## Activity
Please output exactly the run of lines that starts at the line with "raccoonspecialists@email.de (562, 948)" and ends at the last line of the records below.
○ ○ ○
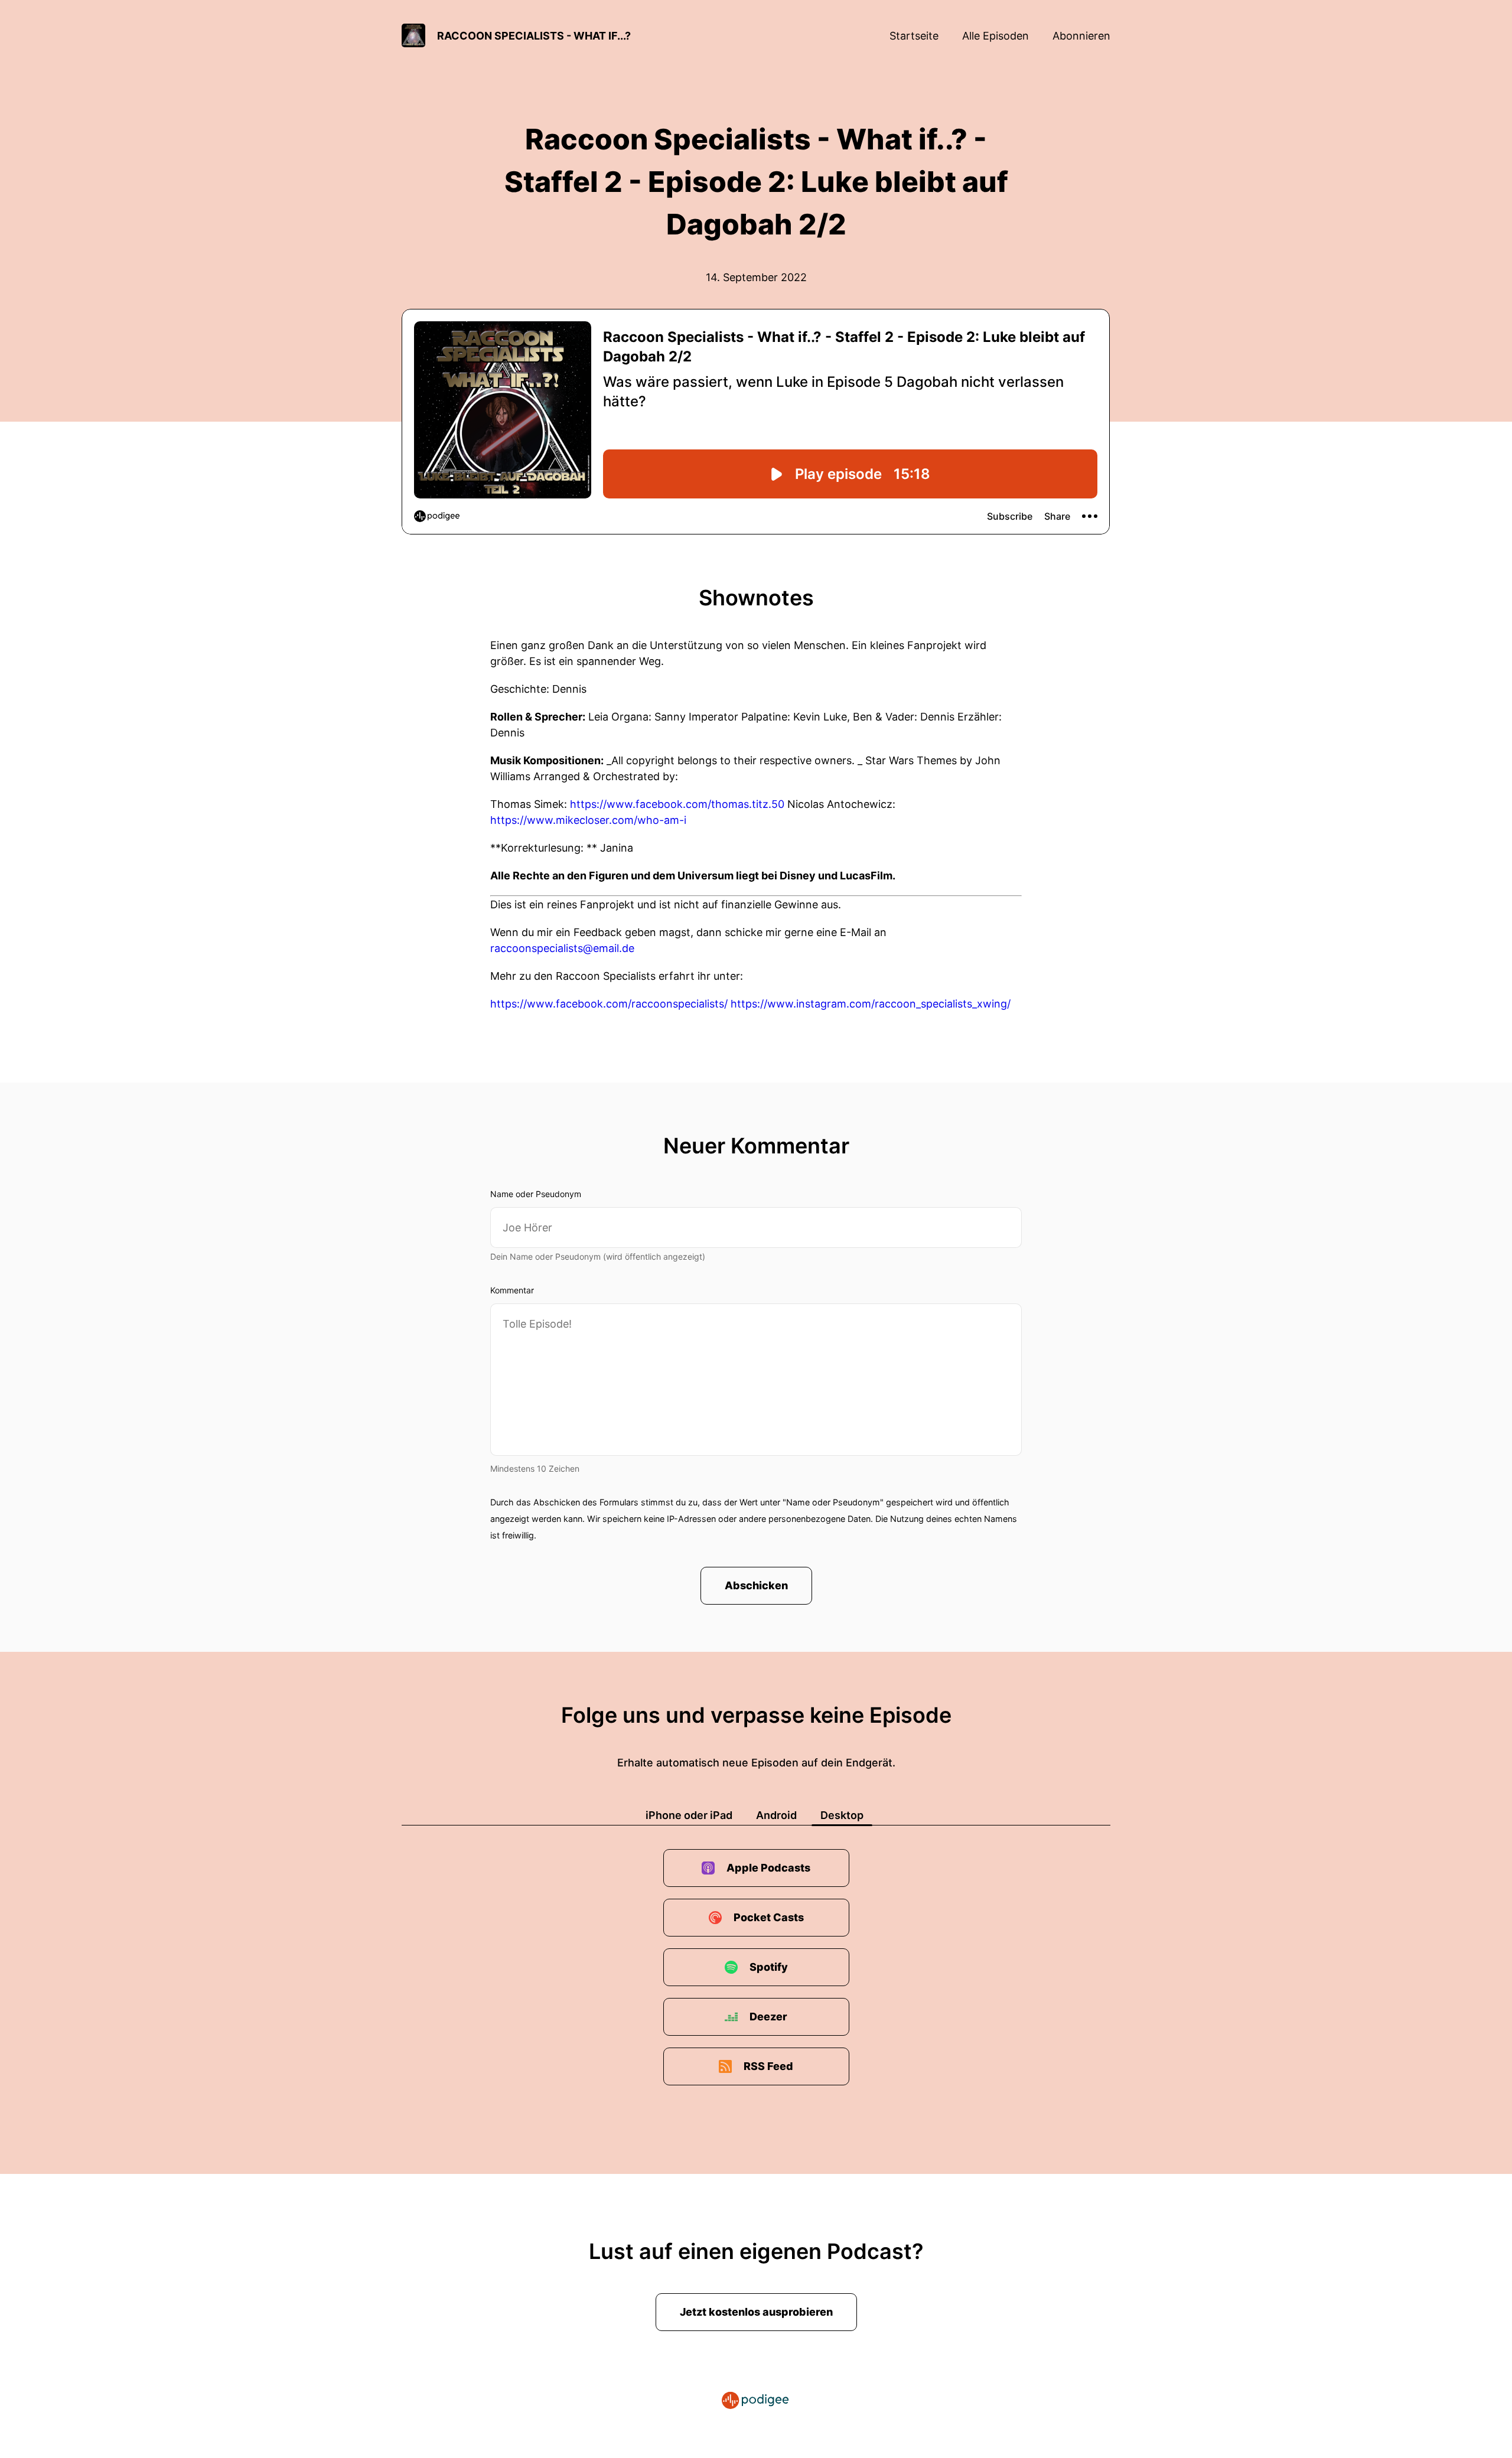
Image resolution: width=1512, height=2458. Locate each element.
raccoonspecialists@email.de (562, 948)
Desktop (841, 1815)
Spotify (769, 1967)
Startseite (914, 36)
○ ○ ○
## Written solution
raccoonspecialists@email.de (562, 948)
Desktop (841, 1815)
Spotify (769, 1967)
Startseite (914, 36)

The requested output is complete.